ASSIGNMENT: Take the records below and set them down exactly, so that every line matches the original.

DATA SHOWN:
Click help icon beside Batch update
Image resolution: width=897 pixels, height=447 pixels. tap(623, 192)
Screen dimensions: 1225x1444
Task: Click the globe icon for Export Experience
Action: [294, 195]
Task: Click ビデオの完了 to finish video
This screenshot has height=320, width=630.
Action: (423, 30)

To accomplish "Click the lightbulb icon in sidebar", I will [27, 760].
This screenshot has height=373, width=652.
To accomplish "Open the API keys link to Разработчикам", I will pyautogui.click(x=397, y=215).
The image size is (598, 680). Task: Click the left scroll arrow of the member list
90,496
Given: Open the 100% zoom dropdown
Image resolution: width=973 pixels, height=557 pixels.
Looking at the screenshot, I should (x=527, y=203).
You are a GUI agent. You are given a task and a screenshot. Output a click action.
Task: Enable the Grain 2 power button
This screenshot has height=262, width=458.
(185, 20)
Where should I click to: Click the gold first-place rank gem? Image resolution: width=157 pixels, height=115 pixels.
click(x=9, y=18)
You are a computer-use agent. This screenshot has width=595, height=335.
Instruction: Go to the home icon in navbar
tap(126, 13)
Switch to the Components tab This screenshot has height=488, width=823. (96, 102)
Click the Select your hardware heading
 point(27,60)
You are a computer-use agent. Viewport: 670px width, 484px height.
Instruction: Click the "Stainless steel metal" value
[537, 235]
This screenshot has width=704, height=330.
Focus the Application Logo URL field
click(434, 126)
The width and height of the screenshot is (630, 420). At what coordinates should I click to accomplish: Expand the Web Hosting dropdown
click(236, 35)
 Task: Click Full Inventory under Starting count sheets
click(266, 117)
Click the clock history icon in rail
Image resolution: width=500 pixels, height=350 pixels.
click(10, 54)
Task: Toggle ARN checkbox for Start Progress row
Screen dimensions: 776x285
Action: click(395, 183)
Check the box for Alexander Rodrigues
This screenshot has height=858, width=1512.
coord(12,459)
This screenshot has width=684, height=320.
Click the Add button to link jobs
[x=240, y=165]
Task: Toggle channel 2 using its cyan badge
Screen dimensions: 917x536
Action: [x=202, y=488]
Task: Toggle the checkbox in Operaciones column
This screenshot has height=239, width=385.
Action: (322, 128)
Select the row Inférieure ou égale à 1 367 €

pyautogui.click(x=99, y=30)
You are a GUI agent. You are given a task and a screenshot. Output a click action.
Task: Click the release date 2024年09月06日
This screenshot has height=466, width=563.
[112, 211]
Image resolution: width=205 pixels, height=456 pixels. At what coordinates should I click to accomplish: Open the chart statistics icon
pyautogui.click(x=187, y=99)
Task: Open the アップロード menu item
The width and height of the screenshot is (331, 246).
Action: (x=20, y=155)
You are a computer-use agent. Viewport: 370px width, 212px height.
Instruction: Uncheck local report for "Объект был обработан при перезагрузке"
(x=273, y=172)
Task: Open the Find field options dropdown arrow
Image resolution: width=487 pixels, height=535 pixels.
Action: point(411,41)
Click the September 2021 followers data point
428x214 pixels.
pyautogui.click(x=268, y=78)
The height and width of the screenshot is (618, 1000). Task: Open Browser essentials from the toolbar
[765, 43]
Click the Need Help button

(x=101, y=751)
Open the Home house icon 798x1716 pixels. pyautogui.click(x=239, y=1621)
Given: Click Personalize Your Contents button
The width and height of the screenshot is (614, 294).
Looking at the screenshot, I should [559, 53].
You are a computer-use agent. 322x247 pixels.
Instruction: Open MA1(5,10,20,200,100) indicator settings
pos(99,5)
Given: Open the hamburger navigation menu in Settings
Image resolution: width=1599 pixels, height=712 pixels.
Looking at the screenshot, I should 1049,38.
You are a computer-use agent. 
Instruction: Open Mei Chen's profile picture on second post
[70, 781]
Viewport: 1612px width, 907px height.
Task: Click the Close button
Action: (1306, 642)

SOLUTION TO THIS TASK:
Click help icon beside Batch update
Image resolution: width=897 pixels, height=447 pixels. tap(623, 192)
Screen dimensions: 1225x1444
Task: Click the globe icon for Export Experience
Action: [294, 195]
Task: Click ビデオの完了 to finish video
This screenshot has height=320, width=630.
Action: (423, 30)

To accomplish "Click the lightbulb icon in sidebar", I will [27, 760].
This screenshot has height=373, width=652.
To accomplish "Open the API keys link to Разработчикам", I will pyautogui.click(x=397, y=215).
The image size is (598, 680). Task: Click the left scroll arrow of the member list
90,496
Given: Open the 100% zoom dropdown
Image resolution: width=973 pixels, height=557 pixels.
Looking at the screenshot, I should (x=527, y=203).
You are a GUI agent. You are given a task and a screenshot. Output a click action.
Task: Enable the Grain 2 power button
This screenshot has height=262, width=458.
(185, 20)
Where should I click to: Click the gold first-place rank gem? Image resolution: width=157 pixels, height=115 pixels.
click(x=9, y=18)
You are a computer-use agent. This screenshot has width=595, height=335.
Instruction: Go to the home icon in navbar
tap(126, 13)
Switch to the Components tab This screenshot has height=488, width=823. (96, 102)
Click the Select your hardware heading
 point(27,60)
You are a computer-use agent. Viewport: 670px width, 484px height.
Instruction: Click the "Stainless steel metal" value
[537, 235]
This screenshot has width=704, height=330.
Focus the Application Logo URL field
click(434, 126)
The width and height of the screenshot is (630, 420). At what coordinates should I click to accomplish: Expand the Web Hosting dropdown
click(236, 35)
 Task: Click Full Inventory under Starting count sheets
click(266, 117)
Click the clock history icon in rail
Image resolution: width=500 pixels, height=350 pixels.
click(10, 54)
Task: Toggle ARN checkbox for Start Progress row
Screen dimensions: 776x285
Action: click(395, 183)
Check the box for Alexander Rodrigues
This screenshot has height=858, width=1512.
coord(12,459)
This screenshot has width=684, height=320.
Click the Add button to link jobs
[x=240, y=165]
Task: Toggle channel 2 using its cyan badge
Screen dimensions: 917x536
Action: [x=202, y=488]
Task: Toggle the checkbox in Operaciones column
This screenshot has height=239, width=385.
Action: (322, 128)
Select the row Inférieure ou égale à 1 367 €

pyautogui.click(x=99, y=30)
You are a GUI agent. You are given a task and a screenshot. Output a click action.
Task: Click the release date 2024年09月06日
This screenshot has height=466, width=563.
[112, 211]
Image resolution: width=205 pixels, height=456 pixels. At what coordinates should I click to accomplish: Open the chart statistics icon
pyautogui.click(x=187, y=99)
Task: Open the アップロード menu item
The width and height of the screenshot is (331, 246).
Action: (x=20, y=155)
You are a computer-use agent. Viewport: 370px width, 212px height.
Instruction: Uncheck local report for "Объект был обработан при перезагрузке"
(x=273, y=172)
Task: Open the Find field options dropdown arrow
Image resolution: width=487 pixels, height=535 pixels.
Action: point(411,41)
Click the September 2021 followers data point
428x214 pixels.
pyautogui.click(x=268, y=78)
The height and width of the screenshot is (618, 1000). Task: Open Browser essentials from the toolbar
[765, 43]
Click the Need Help button

(x=101, y=751)
Open the Home house icon 798x1716 pixels. pyautogui.click(x=239, y=1621)
Given: Click Personalize Your Contents button
The width and height of the screenshot is (614, 294).
Looking at the screenshot, I should [559, 53].
You are a computer-use agent. 322x247 pixels.
Instruction: Open MA1(5,10,20,200,100) indicator settings
pos(99,5)
Given: Open the hamburger navigation menu in Settings
Image resolution: width=1599 pixels, height=712 pixels.
Looking at the screenshot, I should 1049,38.
You are a computer-use agent. 
Instruction: Open Mei Chen's profile picture on second post
[70, 781]
Viewport: 1612px width, 907px height.
Task: Click the Close button
Action: (1306, 642)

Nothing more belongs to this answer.